### RECORDS PROVIDED

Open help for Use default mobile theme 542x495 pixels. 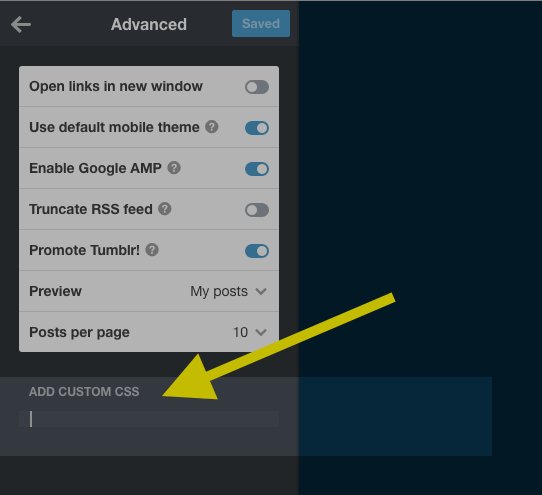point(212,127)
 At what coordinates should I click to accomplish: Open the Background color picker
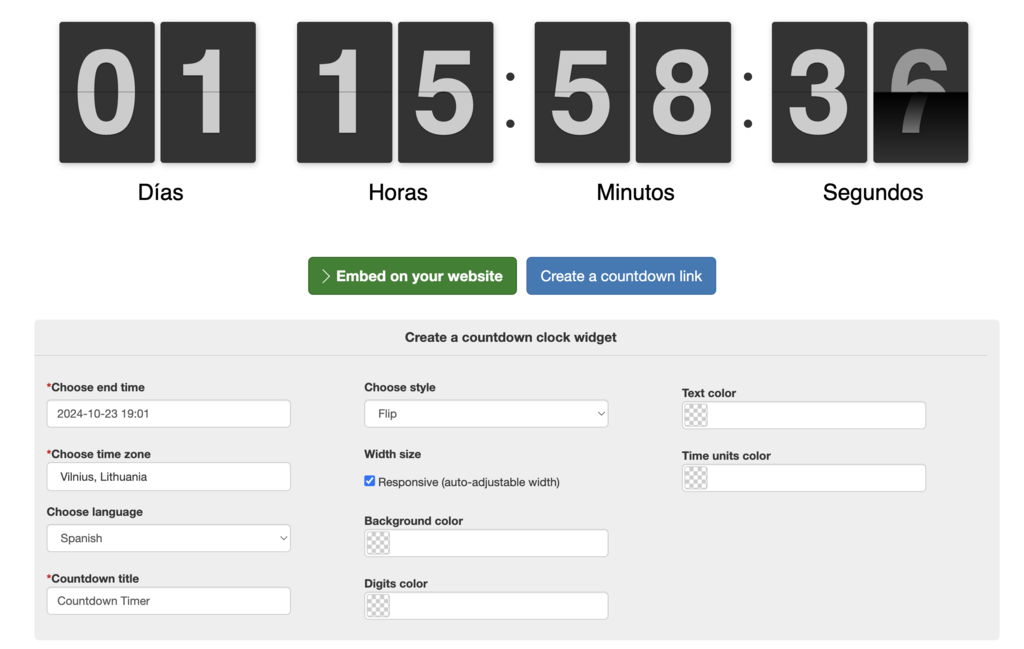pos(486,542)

######
### RECORDS PROVIDED

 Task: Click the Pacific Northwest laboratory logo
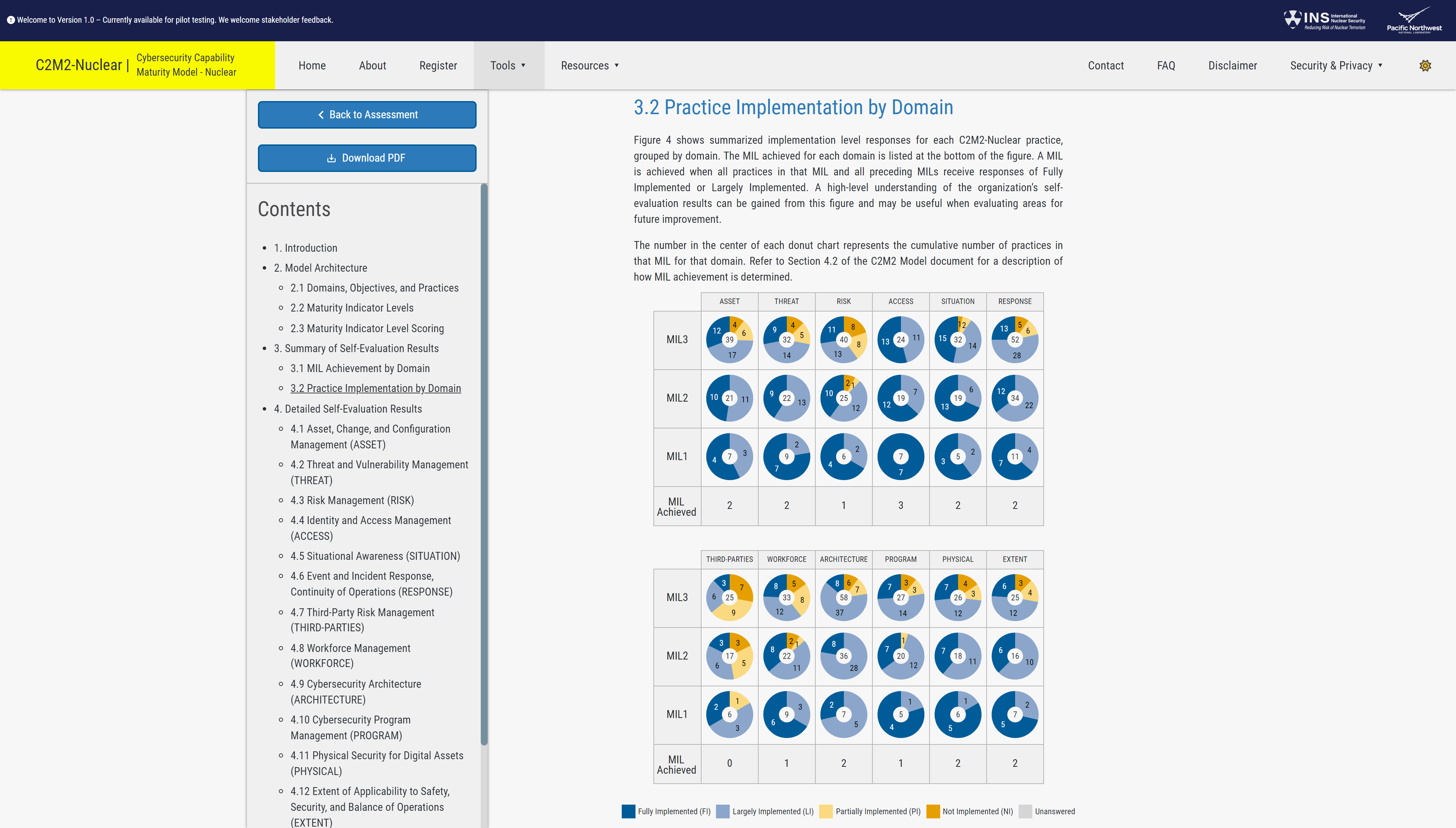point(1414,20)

######

Reproduce the part of the data above that opens with the line containing "Task: Click the" and closes with the line containing "point(1414,20)", word for word, leaving out the pictures.

 Task: Click the Pacific Northwest laboratory logo
point(1414,20)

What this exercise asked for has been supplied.